### WHAT YOU HAVE TO DO
Repeat exactly every line that comes at or after the line containing "This screenshot has width=874, height=394.", through the end of the entries below.
+++ DATA TO PROCESS
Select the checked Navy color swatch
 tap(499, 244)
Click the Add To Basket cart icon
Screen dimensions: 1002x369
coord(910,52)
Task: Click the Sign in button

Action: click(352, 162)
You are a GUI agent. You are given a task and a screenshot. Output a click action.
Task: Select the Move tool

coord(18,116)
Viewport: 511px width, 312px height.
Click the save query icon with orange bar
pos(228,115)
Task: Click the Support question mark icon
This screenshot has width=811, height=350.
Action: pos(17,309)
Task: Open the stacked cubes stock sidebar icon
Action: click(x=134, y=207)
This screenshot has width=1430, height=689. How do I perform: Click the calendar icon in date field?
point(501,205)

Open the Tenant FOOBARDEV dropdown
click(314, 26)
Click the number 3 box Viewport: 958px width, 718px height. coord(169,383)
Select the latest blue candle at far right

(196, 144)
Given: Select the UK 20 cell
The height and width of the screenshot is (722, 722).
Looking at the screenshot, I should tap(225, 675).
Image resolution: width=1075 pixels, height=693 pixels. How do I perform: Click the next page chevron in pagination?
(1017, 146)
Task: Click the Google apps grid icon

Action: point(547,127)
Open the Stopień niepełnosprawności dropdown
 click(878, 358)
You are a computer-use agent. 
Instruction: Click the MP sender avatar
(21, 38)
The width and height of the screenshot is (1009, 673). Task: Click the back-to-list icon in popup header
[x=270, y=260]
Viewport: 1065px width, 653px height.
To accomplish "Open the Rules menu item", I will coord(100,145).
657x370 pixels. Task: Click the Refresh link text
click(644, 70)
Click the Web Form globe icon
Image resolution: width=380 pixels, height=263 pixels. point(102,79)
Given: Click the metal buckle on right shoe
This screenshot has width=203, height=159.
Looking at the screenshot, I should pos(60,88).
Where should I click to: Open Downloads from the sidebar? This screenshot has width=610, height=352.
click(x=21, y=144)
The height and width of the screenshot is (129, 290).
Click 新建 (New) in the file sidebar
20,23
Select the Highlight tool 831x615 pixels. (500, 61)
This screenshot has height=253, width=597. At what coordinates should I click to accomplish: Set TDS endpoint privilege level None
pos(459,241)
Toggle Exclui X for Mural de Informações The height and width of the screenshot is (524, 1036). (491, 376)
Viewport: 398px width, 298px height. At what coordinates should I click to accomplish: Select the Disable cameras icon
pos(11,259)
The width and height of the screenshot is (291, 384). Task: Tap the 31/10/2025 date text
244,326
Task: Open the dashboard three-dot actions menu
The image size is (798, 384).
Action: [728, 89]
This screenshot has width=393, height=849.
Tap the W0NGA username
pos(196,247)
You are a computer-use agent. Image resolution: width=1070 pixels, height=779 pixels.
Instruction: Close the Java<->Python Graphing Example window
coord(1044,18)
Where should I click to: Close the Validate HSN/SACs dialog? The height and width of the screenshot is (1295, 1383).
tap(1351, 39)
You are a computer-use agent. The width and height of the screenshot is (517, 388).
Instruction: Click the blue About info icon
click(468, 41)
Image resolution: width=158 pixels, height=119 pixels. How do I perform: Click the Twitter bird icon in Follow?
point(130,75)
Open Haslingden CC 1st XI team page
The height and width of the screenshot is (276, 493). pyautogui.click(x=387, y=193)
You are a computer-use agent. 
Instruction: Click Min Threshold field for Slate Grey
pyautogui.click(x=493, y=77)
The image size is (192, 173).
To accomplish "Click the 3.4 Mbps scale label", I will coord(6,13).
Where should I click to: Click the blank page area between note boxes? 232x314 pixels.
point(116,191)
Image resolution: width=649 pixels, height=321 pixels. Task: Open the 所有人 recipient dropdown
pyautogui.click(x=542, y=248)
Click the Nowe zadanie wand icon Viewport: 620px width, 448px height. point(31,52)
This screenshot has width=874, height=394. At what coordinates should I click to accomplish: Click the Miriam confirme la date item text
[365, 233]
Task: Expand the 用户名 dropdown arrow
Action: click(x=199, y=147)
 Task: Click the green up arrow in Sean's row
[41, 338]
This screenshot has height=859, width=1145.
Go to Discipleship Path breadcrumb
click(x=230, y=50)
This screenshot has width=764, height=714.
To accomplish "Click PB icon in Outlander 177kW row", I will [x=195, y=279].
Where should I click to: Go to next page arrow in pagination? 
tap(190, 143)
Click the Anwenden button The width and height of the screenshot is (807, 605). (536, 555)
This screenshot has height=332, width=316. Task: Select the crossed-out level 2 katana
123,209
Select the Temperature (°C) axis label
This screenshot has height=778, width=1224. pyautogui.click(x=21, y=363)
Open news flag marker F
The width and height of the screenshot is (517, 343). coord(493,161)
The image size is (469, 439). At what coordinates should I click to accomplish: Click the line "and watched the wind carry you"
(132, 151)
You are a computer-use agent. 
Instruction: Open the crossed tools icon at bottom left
++++++
### EXERCISE RESPONSE
This screenshot has width=874, height=394. At what coordinates should I click to accomplish: Click the Miriam confirme la date item text
[365, 233]
Task: Expand the 用户名 dropdown arrow
Action: click(x=199, y=147)
 Task: Click the green up arrow in Sean's row
[41, 338]
This screenshot has height=859, width=1145.
Go to Discipleship Path breadcrumb
click(x=230, y=50)
This screenshot has width=764, height=714.
To accomplish "Click PB icon in Outlander 177kW row", I will [x=195, y=279].
Where should I click to: Go to next page arrow in pagination? 
tap(190, 143)
Click the Anwenden button The width and height of the screenshot is (807, 605). (536, 555)
This screenshot has height=332, width=316. Task: Select the crossed-out level 2 katana
123,209
Select the Temperature (°C) axis label
This screenshot has height=778, width=1224. pyautogui.click(x=21, y=363)
Open news flag marker F
The width and height of the screenshot is (517, 343). coord(493,161)
The image size is (469, 439). At what coordinates should I click to accomplish: Click the line "and watched the wind carry you"
(132, 151)
You are a computer-use agent. 
Instruction: Open the crossed tools icon at bottom left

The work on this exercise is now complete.